Момент, который здесь скрывается, был (в скрытом виде) горящим очагом или горячей точкой, тиглем рождения других философских идей, или новых философских идей, и точкой постоянного неудовлетворения в нашей культуре неопозитивизмом. В чем же дело? Имеются язык (теория), опыт и промежуточная интерпретация. Дело в том, что всякая традиционная философия, начиная с Античности и включая классическую философию Нового времени, кроме вопросов, посредством которых она анализировала язык науки, язык познания или структуру познания (в терминах анализа категорий, познавательных форм, в терминах выяснения, как познавательные категории и формы соотносятся с опытными данными, — все это классические вопросы теории), занималась еще онтологическими вопросами. В неопозитивистской конструкции мы соединяем опыт, даваемый нам независимым актом мира (который, во-первых, не есть акт нашего изобретения, во-вторых, это такой акт, который мы не можем отменить), с теорией, языком, который мы изобретаем, но, изобретая его, мы изобретаем лишь тавтологии или логические истины, которые ничего не утверждают о мире (в этом смысле они априорны). Так вот, очевидно возникает такой вопрос: откуда к нам приходят данные? Что происходит в актах мира, который дает нам данные? Неопозитивизм попытался фактически жить в мире без онтологии. <…> Классика спрашивает: что происходит там, в мире, когда приходит к нам то, что мы называем опытными данными? Эти вопросы называются онтологическими или метафизическими вопросами. И это для философии очень существенно, потому что философия всегда стремилась поместить человека внутрь мира, из которого к нему приходят данности.
Повторяю, философская машина крутилась вокруг этого вопроса, который я называл в другой связи вопросом онтологической укорененности человека, от которой зависят все последующие философские мировоззренческие вопросы: каков мир, каков человек, каковы возможности человека в этом мире? Люди решали эти вопросы. А на уровне эпистемологии, или теории логики науки, это имеет внешне техническую формулировку, а именно: данные — хорошо, их можно обрабатывать, можно задать правила обработки данных, соотнесения их с языком теории или, наоборот, соотнесения языка теории с данными, но неужели мы стоим перед фактически хаотическим миром, из которого мы воспринимаем впечатления, не имея права задавать вопрос, что стоит за впечатлениями, в смысле, что происходит в мире, актами которого мы имеем какие-то данности? Каково место человека в мире за данностями? Отсюда, скажем, в классической философии была рефлексивная процедура особой обработки сознательных данностей.

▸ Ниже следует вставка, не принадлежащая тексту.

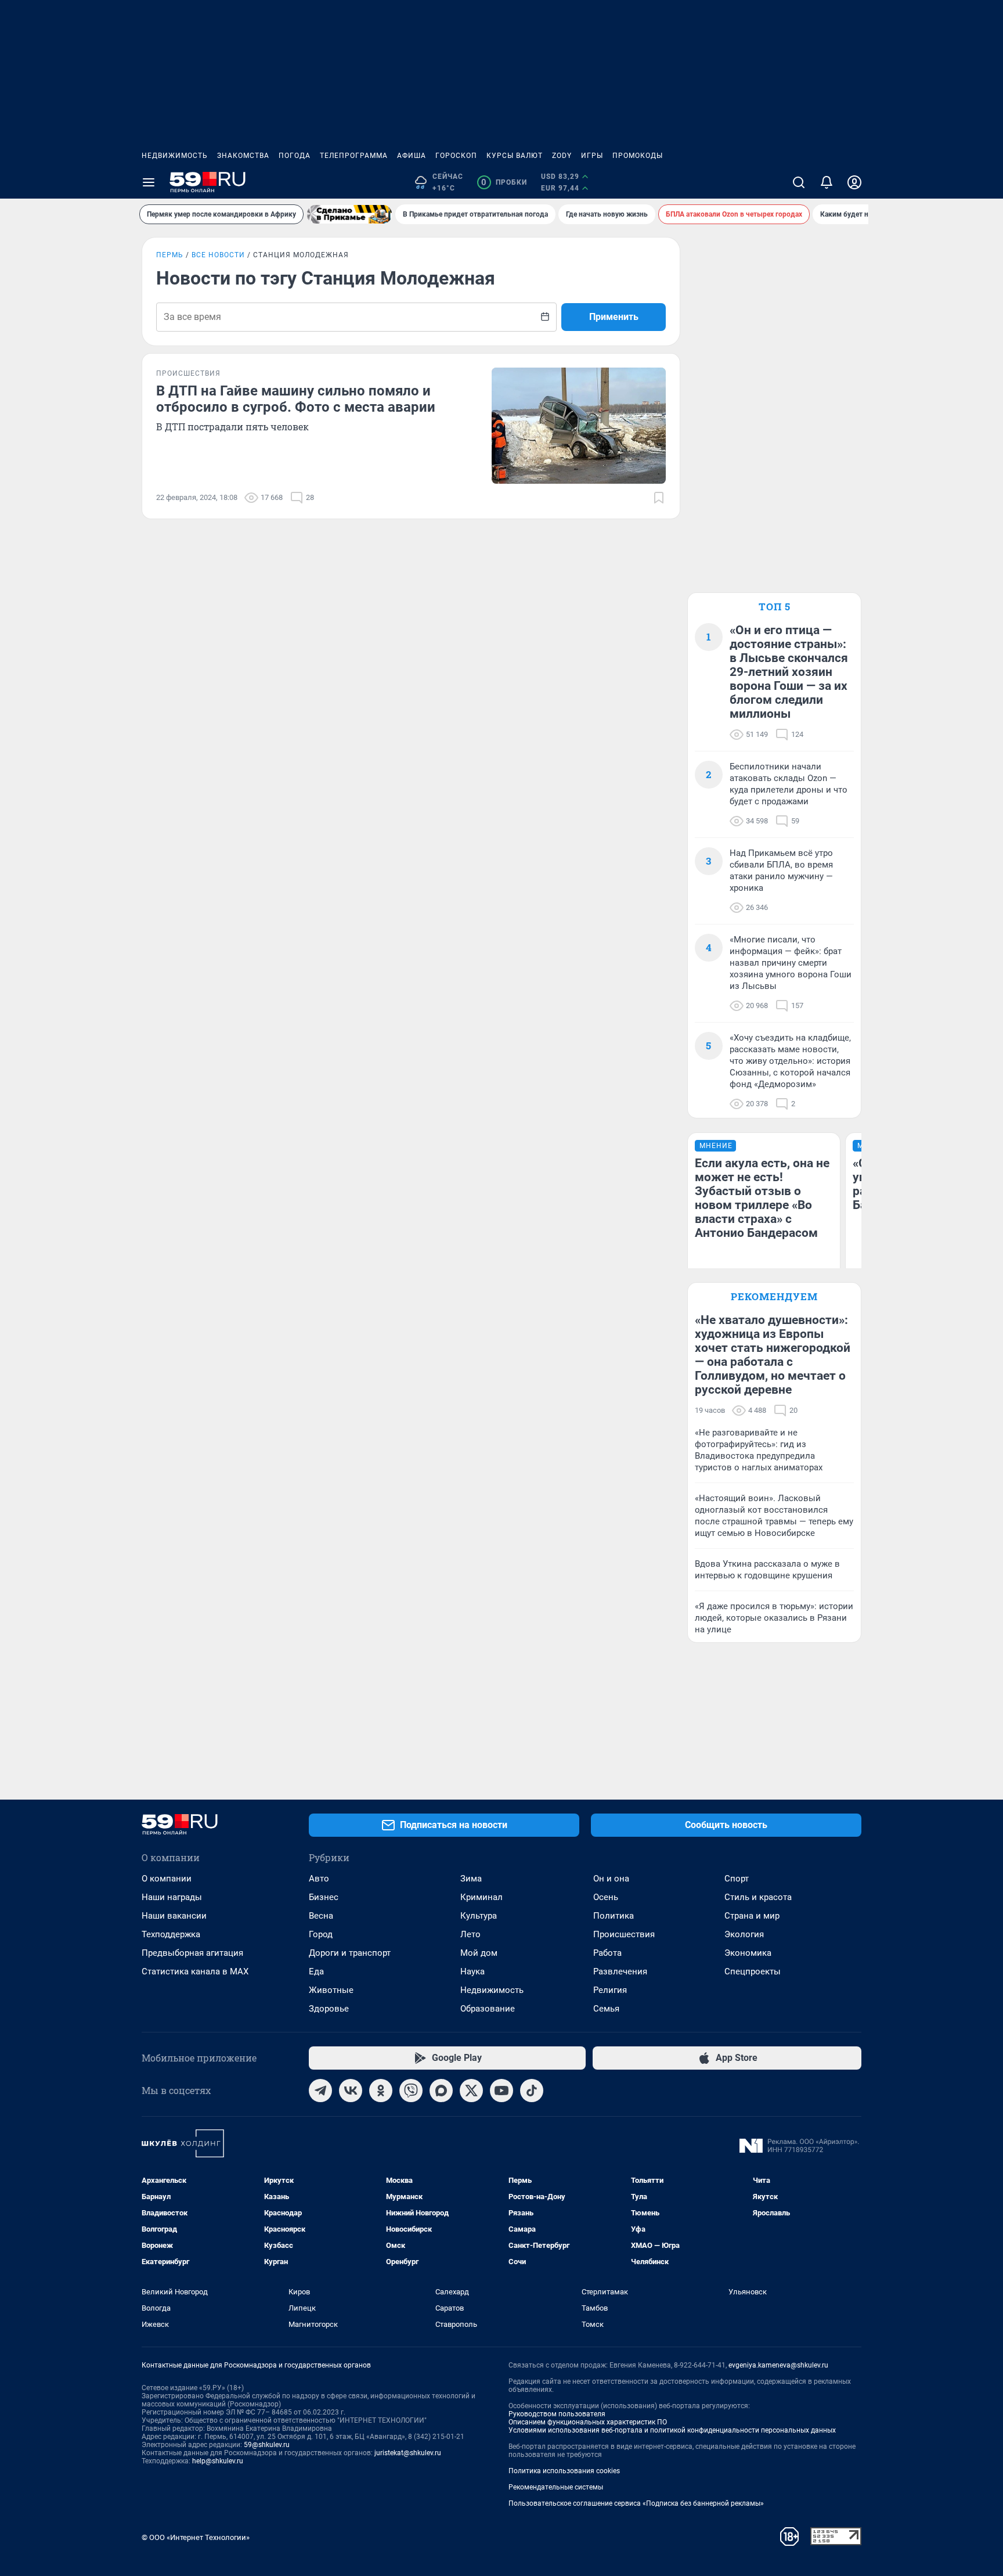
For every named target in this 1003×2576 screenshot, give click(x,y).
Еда (316, 1971)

Ведь чем отличается декартовская философия от неопозитивизма? В обеих употреблялось слово «данность», то есть говорилось о слое данных сознания. Неопозитивисты обрабатывают данности сознания, как будто они получены таким образом: мы сидим внутри (не снаружи) черного ящика, и на входе мы что-то получаем; задать вопрос, что стоит за полученным нами на входе, мы не имеем права. Мы задаем вопрос лишь о том, каково содержание данностей и по каким правилам оно может быть соотнесено с теоретическими элементами. А Декарт, будучи очень тонким онтологом и метафизиком, использует наблюдение тех актов сознания, в которых мы ухватываем самих себя в качестве наблюдающих какую-либо данность, то есть в качестве людей, живущих одновременно в области чистого сознания. Что такое «я сознаю себя в качестве наблюдающего что-то»? Я ведь не наблюдающее сознаю, а ухватываю себя в акте наблюдения или восприятия предмета.
Отсюда в классической философии был переход к миру, относительно которого можно задавать онтологические вопросы, то есть вопросы о том, что совершается внутри мира, актами которого мы получаем то, что называем данностью. И отсюда вопрос, есть ли там порядок или нет, занимает ли человек в мире какое-нибудь место или не занимает? Неопозитивизм в этом смысле отражает онтологическую растерянность и выбитость человека. Он предлагает заниматься такими вопросами, которыми можно заниматься, не имея ответа на вопрос, упорядочен ли мир сам по себе и занимает ли человек в нем такое место, что он может этот мир понимать и познавать. Что именно мы можем, не задавая таких вопросов, имея лишь данности и язык и соединяя эти две вещи? Последующая эволюция неопозитивизма была возвращением онтологических вопросов. Я назову, скажем, Поппера, Фейерабенда, Лакатоса, Куна и десяток других людей, которые этими (…)
Лекция 24
Наши занятия подходят к концу. У меня осталось только три занятия или меньше и две темы, и я хочу рассказать (очень пестро) о современной социально-утопической мысли и о современной метафизике. Сегодня займемся социально-утопической мыслью. Я буду ее рассматривать и поясню, почему я ее рассматриваю как некоторого рода социальную алхимию, и при этом еще поясню, в каком смысле я здесь применяю термин «алхимия».